Now, let’s see which colour of product “Desk” made the most revenue

# Filtering to pull out products named "DESK"
PRODUCT_DESK <- Store_Transaction %>% filter(PRODUCT_NAME=='desk')
# Creating a new column by uniting 2 columns.
PRODUCT_DESK <- unite(PRODUCT_DESK,'PRODUCT_NAME_and_COLOR', PRODUCT_NAME,PRODUCT_COLOR, sep = ' ')
# Grouping and summarizing in order to find revenue of product generated by each of its colour variations
PRODUCT_DESK <- PRODUCT_DESK %>% group_by(PRODUCT_NAME_and_COLOR) %>%
  summarize(Total_revenue_by_each_color = sum(NEW_REVENUE))
head(PRODUCT_DESK)
## # A tibble: 2 × 2
##   PRODUCT_NAME_and_COLOR Total_revenue_by_each_color
##   <chr>                                        <dbl>
## 1 desk brown                                    340.
## 2 desk white                                    170.

SHARE PHASE

DATA VISUALIZATION :

In this phase, we will present the insights we found from our analysis by using visualisations.
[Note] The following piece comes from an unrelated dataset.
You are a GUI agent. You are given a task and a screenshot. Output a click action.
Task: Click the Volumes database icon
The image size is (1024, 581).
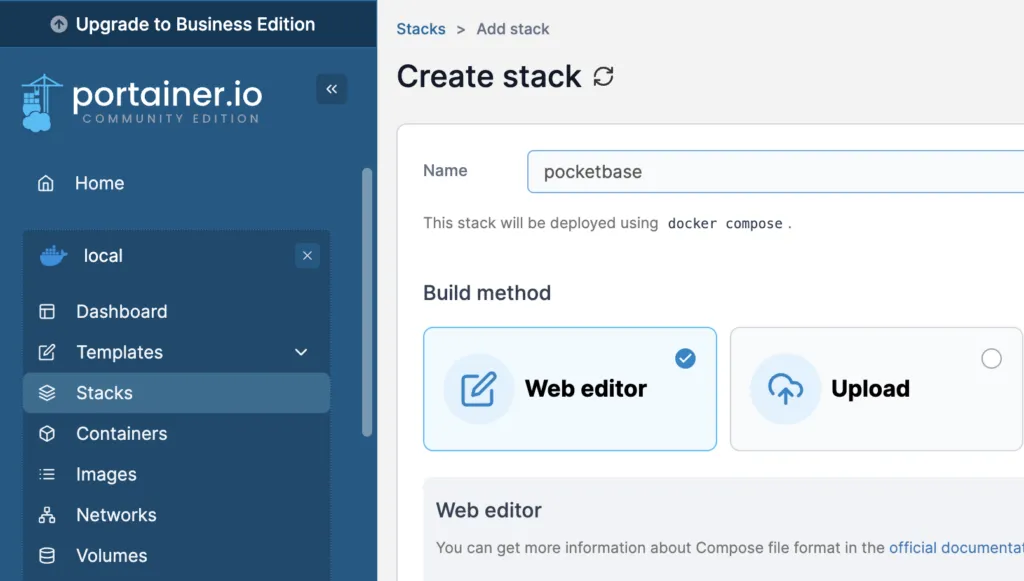click(x=47, y=556)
Note :I will be sharing the code for how to create visuals in Rstudio. But, because they were difficult to understand for stakeholder’s, I will be sharing the visuals that I created using Google sheets. They provide a accurate, detailed understanding of the insights we pulled from data.
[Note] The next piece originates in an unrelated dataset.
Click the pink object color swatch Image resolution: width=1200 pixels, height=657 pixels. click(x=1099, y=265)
1. What is the total revenue generated by each product?

# ggplot(data = Products_vs_Revenue) + 
#  geom_bar(mapping =aes(x=Total_revenue_of_each_product, fill=PRODUCT_NAME))

Fig.a

It’s surprising to see that the product “couch” generated the most revenue for our store as compared to other products. The revenue is literally around 9000 $, while we couldn’t even generate minimum 2500 $ for any of the other products. This possibly has multiple reasons such as, we sell couches with the most variety in colors. So, customers prefer to buy couch from our store as there are many varieties available with respect to color. Another reason we made most revenue from “couch” is because it’s also the most expensive product in our furniture shop, each one costing 1000$.
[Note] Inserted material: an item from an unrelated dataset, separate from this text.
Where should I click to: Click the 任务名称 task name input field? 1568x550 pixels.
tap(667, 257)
2. How many units of each product were sold?

# ggplot(data = Products_vs_units) +
#   geom_bar(mapping = aes(x=PRODUCT_NAME, fill=Total_units_sold_of_each_product))

Fig.b

It’s clear from the above figure that the total units sold of products “FAN, RUG and COUCH” are highest compared to other products. The number of units sold of this products were minimum 8. This states that most customers are in need of FAN, RUG & COUCH than other products.

3. From which customer have we made the most revenue?

# ggplot(data = Customer_vs_revenue) +
#   geom_bar(mapping = aes(x=CUSTOMER_ID, fill=Total_revenue_by_each_customer))

Fig.c

Looking at this graph and looking back to our earlier findings, we can say that those customers who bought “couches” from our store generated the most revenue for us and this graph indirectly suggests the same.

4. How many products did each customer buy?

# ggplot(data = Customer_vs_units_purchased) +
#   geom_bar(mapping = aes(x=Total_units_bought_by_each_customer , fill=PRODUCT_NAME))

Fig.d

The customer with ID 8940 purchased the highest number of furniture products from our store. And the customer who bought 2nd highest number of products from our store has customer ID9080.

Then there are three customers who bought approximately 3 products from our store and some other two customers bought approximately 2 products from our store. Remaining customers have only bought 1 product from our store.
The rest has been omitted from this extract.